If you can’t afford organic, don’t fret; the nutritional benefit of eating conventionally grown produce (non-organic) far outweighs the risk of not eating the produce at all.
Beta-blockers, a type of medication most commonly prescribed for heart disease can cause potassium levels to increase in the blood. High potassium foods should be consumed in moderation when taking beta-blockers. Consuming too much potassium can be harmful for those whose kidneys are not fully functional. If your kidneys are unable to remove excess potassium from the blood, it could be fatal.

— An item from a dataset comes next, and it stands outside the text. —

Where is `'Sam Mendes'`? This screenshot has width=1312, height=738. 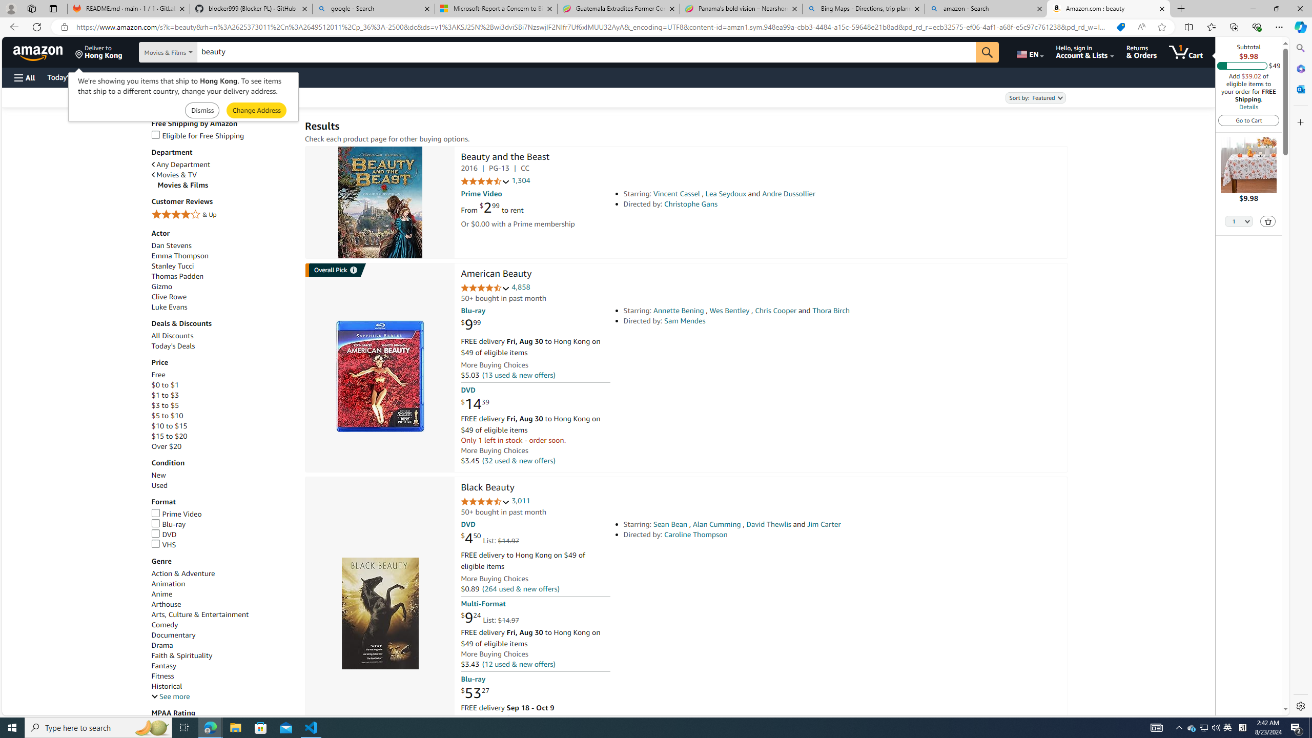
'Sam Mendes' is located at coordinates (685, 320).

Dr. Peter S. Gelfand, who practices Internal Medicine in Long Beach, NY, says:
“Certain medications used for heart disease and hypertension have the potential to increase potassium levels. Examples include certain Beta blockers such as Labetalol, medications that work by blocking the actions of the hormone Aldosterone such as Lisinopril and Losartan; And, certain Diuretics like Spironolactone and Eplerenone.
This is a partial list only, and you should consult with your doctor if potassium levels become a concern.”